“Old Europe” is getting old, and fast.
The share of seniors in the population of Western European countries is growing rapidly, due to a combination of increased longevity and low fertility rates.
That fact is having two major effects on many economies within the European Union. Over the short term, many nations are struggling to pay for generous health coverage and pensions.
Several European countries have cut pension costs over the past couple of years by raising the retirement age. On Wednesday, Greece announced a straight cut in the value of monthly pension payments.
Over the long term, the economic challenges posed by an aging population will be even greater. With fewer residents of working age — between 20 and 64 — many European economies will struggle to grow.
“We may be looking at a future of very slow and even zero growth in GDP across the business cycle,” says Richard Jackson, who directs the Global Aging Initiative at the Center for Strategic and International Studies.
U.S. In Better Shape
The share of the senior population is rising in the United States, too. But demographers don’t consider the problem so dire as in Europe — not to mention Japan, which is now the world’s oldest nation.
The United States has a relatively high fertility rate of 2.1, which refers to the average number of babies per women of childbearing age. The country has also been more welcoming to younger immigrants than many European nations.
“We have an aging population, but at the end of the day, when the last of the baby boomers have passed on to that great Woodstock in the sky, we’ll be about as old as Japan and Italy are today,” Jackson says. “And we’ll have a growing population, and not a stagnant or a declining one.”
By 2025, population growth is expected to stall in every developed country except the U.S., which is also expected to be the only developed country with more children under 20 than adults over 65.
Europe Aging Fast
Western European countries such as Germany, Italy and Spain, by contrast, are aging fast. In Germany and Italy, for example, the share of the population that is 65 or over is expected to rise from one-fifth today to more than one-third by 2050.

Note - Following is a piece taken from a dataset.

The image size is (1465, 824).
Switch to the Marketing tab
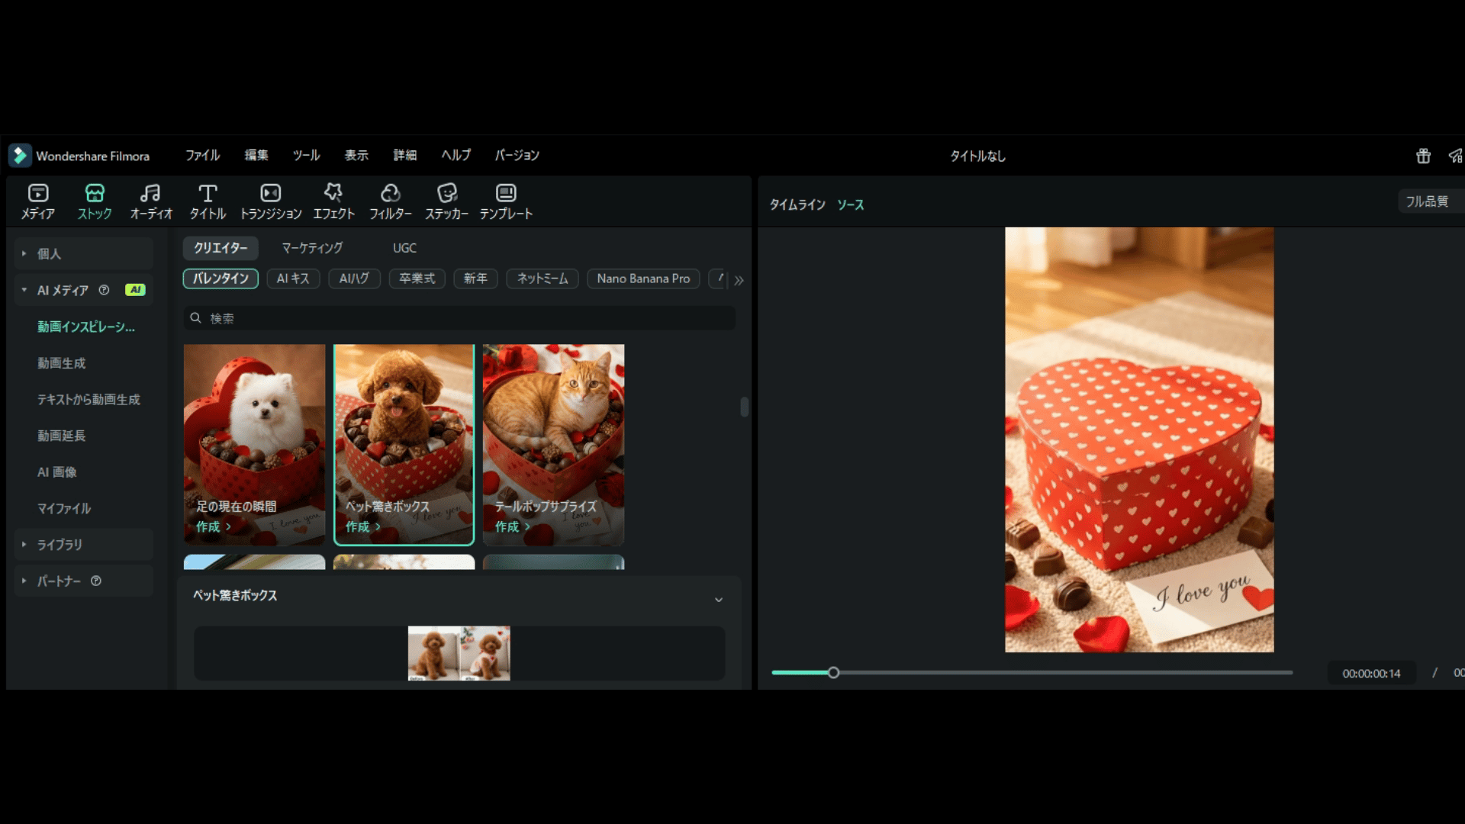312,248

That may sound like a long way off, but Europe’s fiscal crisis brought forward what had seemed like long-term pension problems. These nations have lost the fiscal room they might have had to accommodate growth in old-age benefit costs.
Improvements in life expectancy coincided with a period in which countries had been lowering retirement ages, meaning all the extra years of life went into retirement rather than productivity, says Nicholas Eberstadt, a demographer at the American Enterprise Institute.
“There’s a huge problem when entitlements meet population aging, in Europe as a whole, and in places like Greece and Portugal in particular,” Eberstadt says.
Immigrants Need Not Apply
Europe could lose as many as 60 million workers over the next decade, according to Dan Hamilton, a scholar on Europe at the Johns Hopkins School of Advanced International Studies. Barring major changes, he says, “aging populations alone could reduce European Union output growth by nearly half by 2040.”
It’s not clear what will turn the aging tide. As Hamilton notes, Europe tends to attract lower-skilled immigrant workers than the U.S., Canada and Australia.
Some countries have integrated immigrant populations fairly smoothly, but others have struggled. Of late, European politics have taken on a decidedly anti-immigrant tinge.
The leaders of Germany, France and the United Kingdom have all complained about the “failure” of multiculturalism in recent months, while far-right parties from France to Hungary have gained strength by promoting strongly nationalistic politics.
“In most countries, politicians are competing to see who can be harder on immigrants,” says Eric Kaufmann, who teaches politics at the University of London.
Some demographers attribute the comparatively high fertility rates in France and northern European countries in part to social service programs that offer generous assistance to new mothers. But they don’t expect that success to be easily replicated elsewhere.
Pro-fertility policies have generally failed to encourage many women to have more children, Kaufmann says.
“To make people have children they don’t want to have, that’s beyond the power of any despot,” says Phillip Longman, a demographer at the New America Foundation.
Instead, says Eberstadt, the number of women choosing never to have children is growing, particularly in German-speaking countries. There, the total is approaching 30 percent.
Facing Old Age Alone
The result will be fewer working-age adults, which will translate not only into challenges for economic growth, but lead to more seniors who have limited family support and are dependent on pension and health-care systems already under terrific strain.
Germany may now be the economic engine that’s pulling Europe along and providing its best chance for getting out of debt.
But, Eberstadt says: “A generation or two from now, there are going to be an awful lot of older people in Germany who are going to be childless or alone or both. The problem of support for those people is going to be more acute.”